Required work:
The full set of entries should be repeated without a single change.

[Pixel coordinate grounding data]

• • • •

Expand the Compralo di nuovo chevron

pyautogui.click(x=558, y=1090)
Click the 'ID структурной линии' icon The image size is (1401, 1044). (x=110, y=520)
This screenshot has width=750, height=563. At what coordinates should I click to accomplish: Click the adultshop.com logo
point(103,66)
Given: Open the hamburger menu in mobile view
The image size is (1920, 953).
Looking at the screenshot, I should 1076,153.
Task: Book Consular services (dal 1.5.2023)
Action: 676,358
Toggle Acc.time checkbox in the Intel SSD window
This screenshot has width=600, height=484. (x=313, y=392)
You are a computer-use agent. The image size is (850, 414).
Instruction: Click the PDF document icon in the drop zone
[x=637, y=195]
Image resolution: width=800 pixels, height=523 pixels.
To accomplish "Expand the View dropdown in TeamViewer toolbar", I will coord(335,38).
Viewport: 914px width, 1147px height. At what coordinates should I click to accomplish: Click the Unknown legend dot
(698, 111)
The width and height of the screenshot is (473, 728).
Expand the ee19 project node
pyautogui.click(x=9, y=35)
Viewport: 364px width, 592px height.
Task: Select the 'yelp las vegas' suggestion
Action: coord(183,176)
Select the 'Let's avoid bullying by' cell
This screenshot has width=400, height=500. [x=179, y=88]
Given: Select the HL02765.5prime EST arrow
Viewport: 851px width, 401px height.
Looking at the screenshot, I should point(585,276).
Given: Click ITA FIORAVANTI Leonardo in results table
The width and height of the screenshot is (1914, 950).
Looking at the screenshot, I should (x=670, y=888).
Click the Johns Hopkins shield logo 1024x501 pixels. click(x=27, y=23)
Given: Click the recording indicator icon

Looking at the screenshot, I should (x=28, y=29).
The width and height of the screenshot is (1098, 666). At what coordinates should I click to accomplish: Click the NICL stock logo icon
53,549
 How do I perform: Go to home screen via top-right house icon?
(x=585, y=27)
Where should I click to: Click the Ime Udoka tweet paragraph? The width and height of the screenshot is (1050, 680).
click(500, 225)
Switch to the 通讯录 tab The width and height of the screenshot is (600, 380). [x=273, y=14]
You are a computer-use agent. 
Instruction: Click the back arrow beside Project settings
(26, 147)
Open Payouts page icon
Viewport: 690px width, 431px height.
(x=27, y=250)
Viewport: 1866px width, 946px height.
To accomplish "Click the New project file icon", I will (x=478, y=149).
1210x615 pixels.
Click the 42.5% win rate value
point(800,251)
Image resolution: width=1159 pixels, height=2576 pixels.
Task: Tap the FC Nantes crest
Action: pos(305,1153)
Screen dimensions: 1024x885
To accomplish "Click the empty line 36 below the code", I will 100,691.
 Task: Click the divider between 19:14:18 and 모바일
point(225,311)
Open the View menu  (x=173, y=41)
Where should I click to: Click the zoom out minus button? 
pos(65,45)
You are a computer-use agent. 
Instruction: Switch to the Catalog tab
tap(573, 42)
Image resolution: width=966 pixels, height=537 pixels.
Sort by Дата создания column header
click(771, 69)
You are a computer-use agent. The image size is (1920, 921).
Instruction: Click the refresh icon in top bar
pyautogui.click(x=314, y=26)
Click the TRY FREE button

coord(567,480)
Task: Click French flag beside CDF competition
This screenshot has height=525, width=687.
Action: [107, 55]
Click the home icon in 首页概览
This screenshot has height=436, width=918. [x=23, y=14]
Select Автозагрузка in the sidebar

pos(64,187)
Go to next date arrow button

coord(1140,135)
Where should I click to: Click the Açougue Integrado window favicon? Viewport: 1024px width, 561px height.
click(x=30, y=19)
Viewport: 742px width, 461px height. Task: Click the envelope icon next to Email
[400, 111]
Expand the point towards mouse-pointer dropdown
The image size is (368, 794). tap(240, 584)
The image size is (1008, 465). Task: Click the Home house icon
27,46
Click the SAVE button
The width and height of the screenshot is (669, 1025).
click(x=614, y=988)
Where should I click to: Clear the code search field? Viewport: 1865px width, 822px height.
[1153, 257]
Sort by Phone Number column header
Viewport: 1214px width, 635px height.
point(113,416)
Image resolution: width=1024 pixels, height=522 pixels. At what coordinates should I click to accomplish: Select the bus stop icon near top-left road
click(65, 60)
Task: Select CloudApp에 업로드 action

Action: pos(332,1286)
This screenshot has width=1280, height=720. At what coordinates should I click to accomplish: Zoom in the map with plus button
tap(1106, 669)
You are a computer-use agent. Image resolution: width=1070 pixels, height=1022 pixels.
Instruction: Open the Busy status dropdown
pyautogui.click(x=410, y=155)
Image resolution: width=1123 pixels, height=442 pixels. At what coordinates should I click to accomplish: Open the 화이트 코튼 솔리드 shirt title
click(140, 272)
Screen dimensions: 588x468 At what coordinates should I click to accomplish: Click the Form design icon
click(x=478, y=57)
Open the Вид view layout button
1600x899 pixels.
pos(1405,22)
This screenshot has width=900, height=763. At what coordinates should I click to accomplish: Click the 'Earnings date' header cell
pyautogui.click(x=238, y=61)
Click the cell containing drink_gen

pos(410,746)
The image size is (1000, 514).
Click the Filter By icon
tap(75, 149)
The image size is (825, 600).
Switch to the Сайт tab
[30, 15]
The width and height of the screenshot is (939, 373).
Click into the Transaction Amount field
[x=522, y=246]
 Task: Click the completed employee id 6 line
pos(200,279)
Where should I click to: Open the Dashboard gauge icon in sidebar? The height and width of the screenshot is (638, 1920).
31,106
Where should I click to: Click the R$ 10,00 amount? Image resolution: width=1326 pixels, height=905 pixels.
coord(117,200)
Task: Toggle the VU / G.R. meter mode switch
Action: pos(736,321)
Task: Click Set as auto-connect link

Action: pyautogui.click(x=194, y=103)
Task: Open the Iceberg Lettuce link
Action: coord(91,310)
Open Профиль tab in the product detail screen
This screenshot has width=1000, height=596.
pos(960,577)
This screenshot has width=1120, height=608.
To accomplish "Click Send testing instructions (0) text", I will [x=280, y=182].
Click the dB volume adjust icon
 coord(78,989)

• • • •

The completed task:
Expand the Compralo di nuovo chevron

pyautogui.click(x=558, y=1090)
Click the 'ID структурной линии' icon The image size is (1401, 1044). (x=110, y=520)
This screenshot has width=750, height=563. At what coordinates should I click to accomplish: Click the adultshop.com logo
point(103,66)
Given: Open the hamburger menu in mobile view
The image size is (1920, 953).
Looking at the screenshot, I should 1076,153.
Task: Book Consular services (dal 1.5.2023)
Action: 676,358
Toggle Acc.time checkbox in the Intel SSD window
This screenshot has width=600, height=484. (x=313, y=392)
You are a computer-use agent. The image size is (850, 414).
Instruction: Click the PDF document icon in the drop zone
[x=637, y=195]
Image resolution: width=800 pixels, height=523 pixels.
To accomplish "Expand the View dropdown in TeamViewer toolbar", I will coord(335,38).
Viewport: 914px width, 1147px height. At what coordinates should I click to accomplish: Click the Unknown legend dot
(698, 111)
The width and height of the screenshot is (473, 728).
Expand the ee19 project node
pyautogui.click(x=9, y=35)
Viewport: 364px width, 592px height.
Task: Select the 'yelp las vegas' suggestion
Action: coord(183,176)
Select the 'Let's avoid bullying by' cell
This screenshot has width=400, height=500. [x=179, y=88]
Given: Select the HL02765.5prime EST arrow
Viewport: 851px width, 401px height.
Looking at the screenshot, I should point(585,276).
Given: Click ITA FIORAVANTI Leonardo in results table
The width and height of the screenshot is (1914, 950).
Looking at the screenshot, I should (x=670, y=888).
Click the Johns Hopkins shield logo 1024x501 pixels. click(x=27, y=23)
Given: Click the recording indicator icon

Looking at the screenshot, I should (x=28, y=29).
The width and height of the screenshot is (1098, 666). At what coordinates should I click to accomplish: Click the NICL stock logo icon
53,549
 How do I perform: Go to home screen via top-right house icon?
(x=585, y=27)
Where should I click to: Click the Ime Udoka tweet paragraph? The width and height of the screenshot is (1050, 680).
click(500, 225)
Switch to the 通讯录 tab The width and height of the screenshot is (600, 380). [x=273, y=14]
You are a computer-use agent. 
Instruction: Click the back arrow beside Project settings
(26, 147)
Open Payouts page icon
Viewport: 690px width, 431px height.
(x=27, y=250)
Viewport: 1866px width, 946px height.
To accomplish "Click the New project file icon", I will (x=478, y=149).
1210x615 pixels.
Click the 42.5% win rate value
point(800,251)
Image resolution: width=1159 pixels, height=2576 pixels.
Task: Tap the FC Nantes crest
Action: pos(305,1153)
Screen dimensions: 1024x885
To accomplish "Click the empty line 36 below the code", I will 100,691.
 Task: Click the divider between 19:14:18 and 모바일
point(225,311)
Open the View menu  (x=173, y=41)
Where should I click to: Click the zoom out minus button? 
pos(65,45)
You are a computer-use agent. 
Instruction: Switch to the Catalog tab
tap(573, 42)
Image resolution: width=966 pixels, height=537 pixels.
Sort by Дата создания column header
click(771, 69)
You are a computer-use agent. The image size is (1920, 921).
Instruction: Click the refresh icon in top bar
pyautogui.click(x=314, y=26)
Click the TRY FREE button

coord(567,480)
Task: Click French flag beside CDF competition
This screenshot has height=525, width=687.
Action: [107, 55]
Click the home icon in 首页概览
This screenshot has height=436, width=918. [x=23, y=14]
Select Автозагрузка in the sidebar

pos(64,187)
Go to next date arrow button

coord(1140,135)
Where should I click to: Click the Açougue Integrado window favicon? Viewport: 1024px width, 561px height.
click(x=30, y=19)
Viewport: 742px width, 461px height. Task: Click the envelope icon next to Email
[400, 111]
Expand the point towards mouse-pointer dropdown
The image size is (368, 794). tap(240, 584)
The image size is (1008, 465). Task: Click the Home house icon
27,46
Click the SAVE button
The width and height of the screenshot is (669, 1025).
click(x=614, y=988)
Where should I click to: Clear the code search field? Viewport: 1865px width, 822px height.
[1153, 257]
Sort by Phone Number column header
Viewport: 1214px width, 635px height.
point(113,416)
Image resolution: width=1024 pixels, height=522 pixels. At what coordinates should I click to accomplish: Select the bus stop icon near top-left road
click(65, 60)
Task: Select CloudApp에 업로드 action

Action: pos(332,1286)
This screenshot has width=1280, height=720. At what coordinates should I click to accomplish: Zoom in the map with plus button
tap(1106, 669)
You are a computer-use agent. Image resolution: width=1070 pixels, height=1022 pixels.
Instruction: Open the Busy status dropdown
pyautogui.click(x=410, y=155)
Image resolution: width=1123 pixels, height=442 pixels. At what coordinates should I click to accomplish: Open the 화이트 코튼 솔리드 shirt title
click(140, 272)
Screen dimensions: 588x468 At what coordinates should I click to accomplish: Click the Form design icon
click(x=478, y=57)
Open the Вид view layout button
1600x899 pixels.
pos(1405,22)
This screenshot has width=900, height=763. At what coordinates should I click to accomplish: Click the 'Earnings date' header cell
pyautogui.click(x=238, y=61)
Click the cell containing drink_gen

pos(410,746)
The image size is (1000, 514).
Click the Filter By icon
tap(75, 149)
The image size is (825, 600).
Switch to the Сайт tab
[30, 15]
The width and height of the screenshot is (939, 373).
Click into the Transaction Amount field
[x=522, y=246]
 Task: Click the completed employee id 6 line
pos(200,279)
Where should I click to: Open the Dashboard gauge icon in sidebar? The height and width of the screenshot is (638, 1920).
31,106
Where should I click to: Click the R$ 10,00 amount? Image resolution: width=1326 pixels, height=905 pixels.
coord(117,200)
Task: Toggle the VU / G.R. meter mode switch
Action: pos(736,321)
Task: Click Set as auto-connect link

Action: pyautogui.click(x=194, y=103)
Task: Open the Iceberg Lettuce link
Action: coord(91,310)
Open Профиль tab in the product detail screen
This screenshot has width=1000, height=596.
pos(960,577)
This screenshot has width=1120, height=608.
To accomplish "Click Send testing instructions (0) text", I will [x=280, y=182].
Click the dB volume adjust icon
 coord(78,989)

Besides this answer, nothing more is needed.